Rodney Algie at Masterton’s Mawley Holiday Park, which he has run with his wife, Jelena, for the past seven years. PHOTO/PAM GRAHAM
Rodney Algie says he’s a shy person so it’s quite funny that he has been running a holiday park that 27,000 people stayed at last year.
When Wings Over Wairarapa is on, 400 people stay at Mawley Holiday Park, in Masterton, which Algie has run with wife, Jelena, for the past seven years.
The holiday park is owned by Masterton District Council, and last week councillors attending the infrastructure services committee paid tribute to the couple who are leaving the park on September 30.
Algie, who has turned 65, said the park was “a jewel” – a valuable asset for Masterton.
He describes it as one of the best holiday parks in New Zealand.
The couple are moving to Bay of Plenty but will do relief work at holiday parks.
“I think in life, you have to recognise when one stage finishes and another one starts,” he said.
“We feel we have accomplished what we set out to do,” he said.
Algie had been running shearing gangs for 30 years when he took on the park. He was born in Masterton and grew up in South Wairarapa.
Much of it had been refurbished when they couple arrived, but in their time a shower block has been added, and a security fence, and units were further upgraded.
Algie said he did the “day-to-day stuff” and Jelena worked to get the four star-plus Qualmark rating and on time-consuming regulatory matters.
“One of the things we concentrate a lot on is our online reviews. because reviews are everything,” he said.
He said the park got some of the top reviews for accommodation in Masterton through all sorts of different channels.
The couple had a vision when they arrived and a simple basic philosophy – keep the park clean and looking good, “and the third thing is how we relate to you”.
“We work very hard to create an atmosphere in the park and to do that, it starts with the people.”
But it’s no sinecure running a holiday park.
If you want to sit around all day and drink beer, you are in the wrong place.
The park had a warm and friendly environment and the couple have made friends for life running it.
At this time of the year, they have as many as 30 young people from Europe and elsewhere staying for up to six weeks at a time as they worked locally. They slept in their cars and used camp facilities.
On a Friday night, they sometimes gather and cook up food from their homeland.
Bookings from school groups are also a growth area.

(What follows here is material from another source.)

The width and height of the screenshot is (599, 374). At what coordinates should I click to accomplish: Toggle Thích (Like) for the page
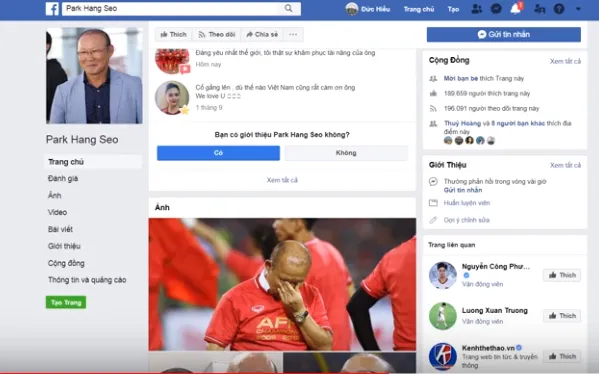click(174, 34)
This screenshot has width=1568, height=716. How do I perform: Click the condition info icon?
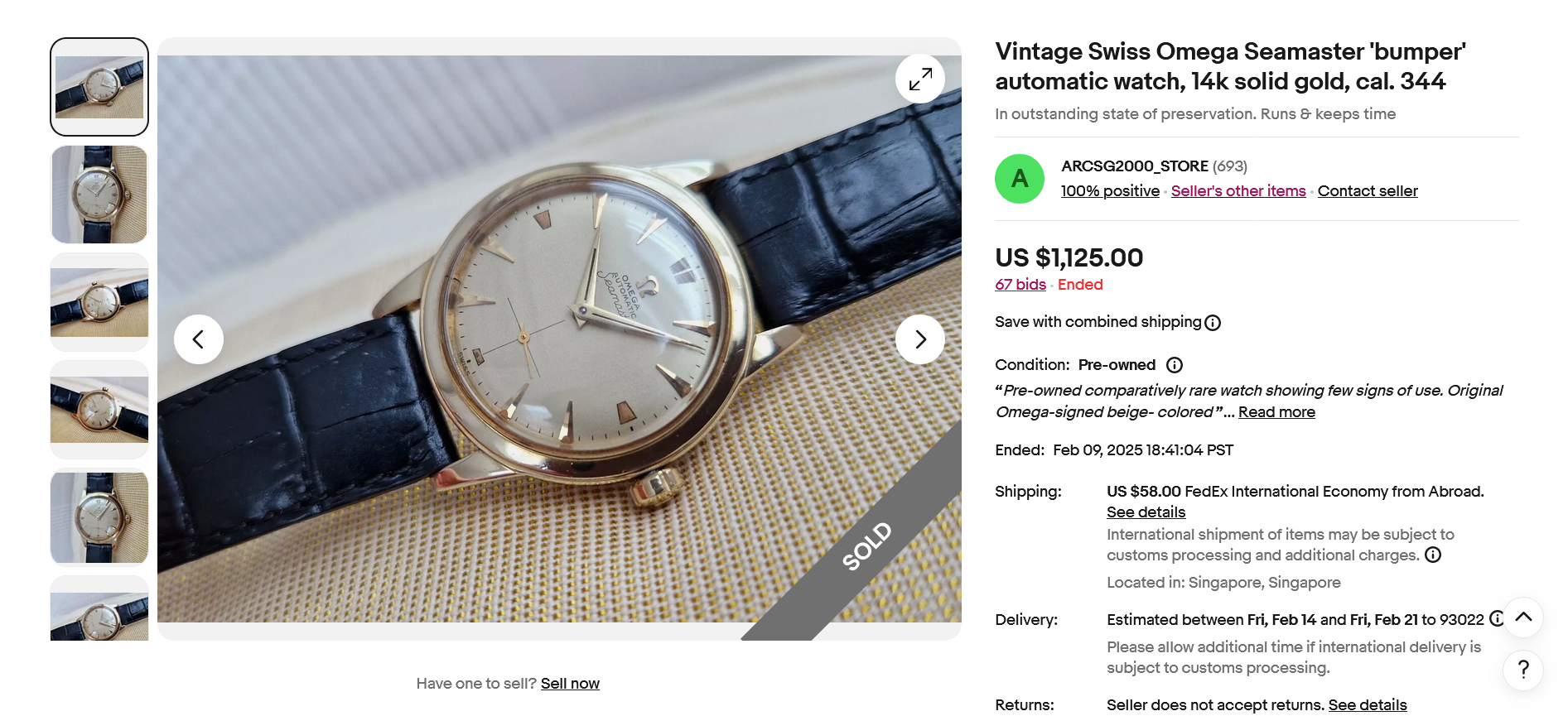(1174, 365)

Algie has firm views on freedom camping. He says Masterton is fortunate not to be on the main tourism route but would one day have to deal with the issue.
Mawley Park, with 11 acres on the banks of the Waipoua River a short distance from Masterton’s main attractions, was still an expanding business even with freedom camping becoming so popular.
Algie said he had been round the world six or seven times but had never seen mess like that left in popular freedom camping areas of New Zealand.
“As a nation we pat ourselves on the back because our tourism numbers are rising but so many people are travelling around with no money,” he said.
“We are encouraging all these people to come to New Zealand with no money and travel around for next to nothing and they are not putting anything back into our economy,” he said.
But he said Mawley adapted to the challenges.
“It hasn’t stopped the park being successful.”